--- DATA EXCERPTS ---
<<<<

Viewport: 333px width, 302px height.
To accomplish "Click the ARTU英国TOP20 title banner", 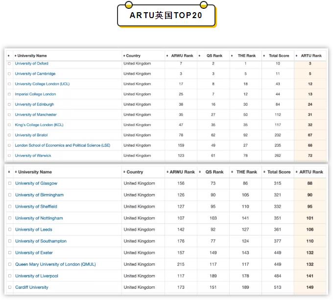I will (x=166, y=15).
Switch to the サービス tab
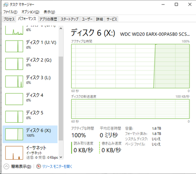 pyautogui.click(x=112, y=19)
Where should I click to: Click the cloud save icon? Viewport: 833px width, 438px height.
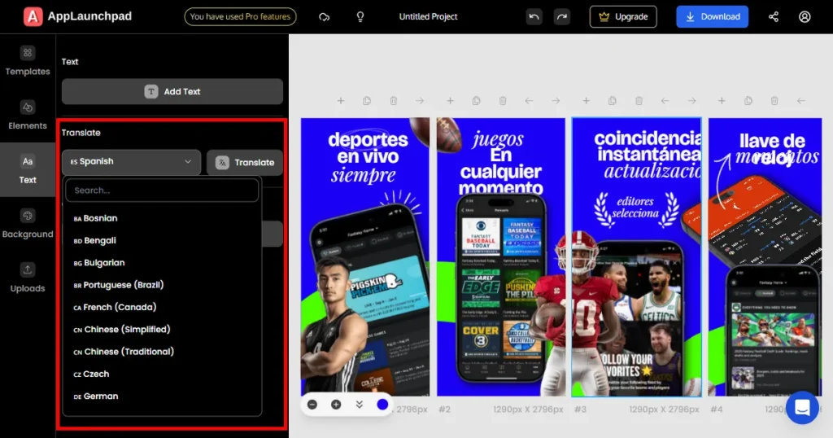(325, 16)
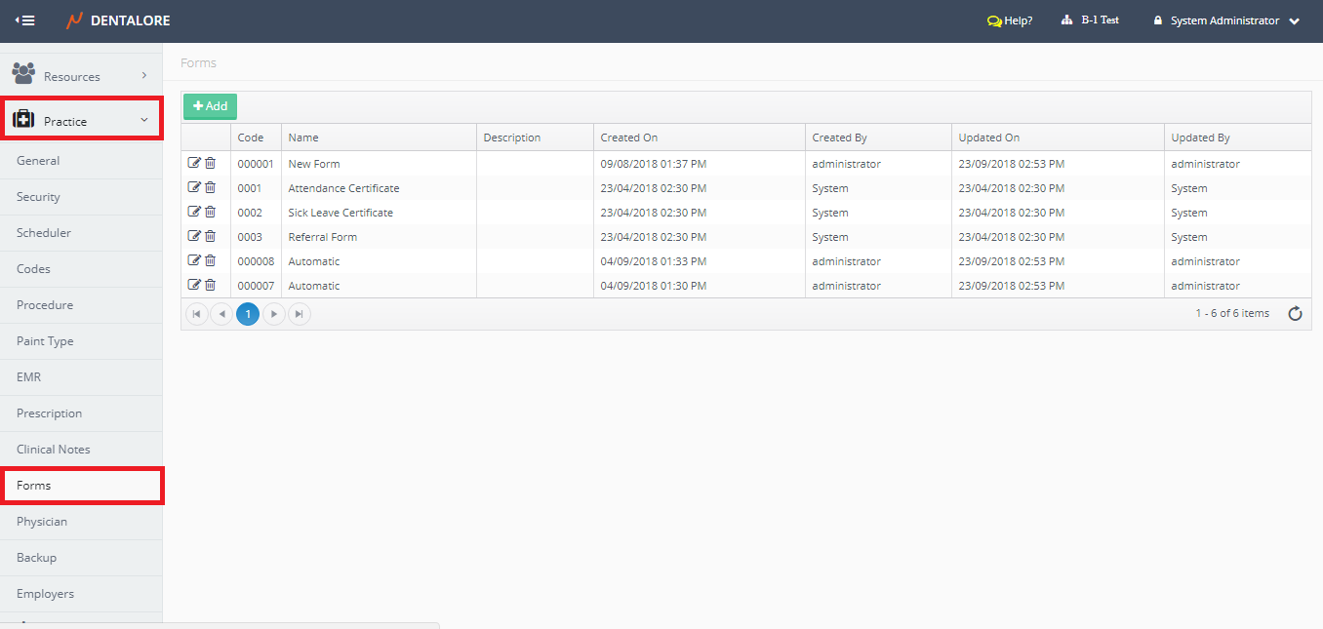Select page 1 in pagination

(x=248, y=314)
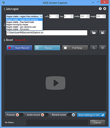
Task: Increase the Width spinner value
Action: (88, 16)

>>>>

--- WRITTEN INSTRUCTION ---
Copy the records exactly, from the line containing "Switch to the サービス tab" through the end of the records, including both ends, and omit the pictures.

--- RESPONSE TO THE TASK ---
Switch to the サービス tab
 pyautogui.click(x=112, y=19)
Where should I click to: Click the cloud save icon? Viewport: 833px width, 438px height.
(325, 16)
Select page 1 in pagination

(x=248, y=314)
Task: Increase the Width spinner value
Action: (88, 16)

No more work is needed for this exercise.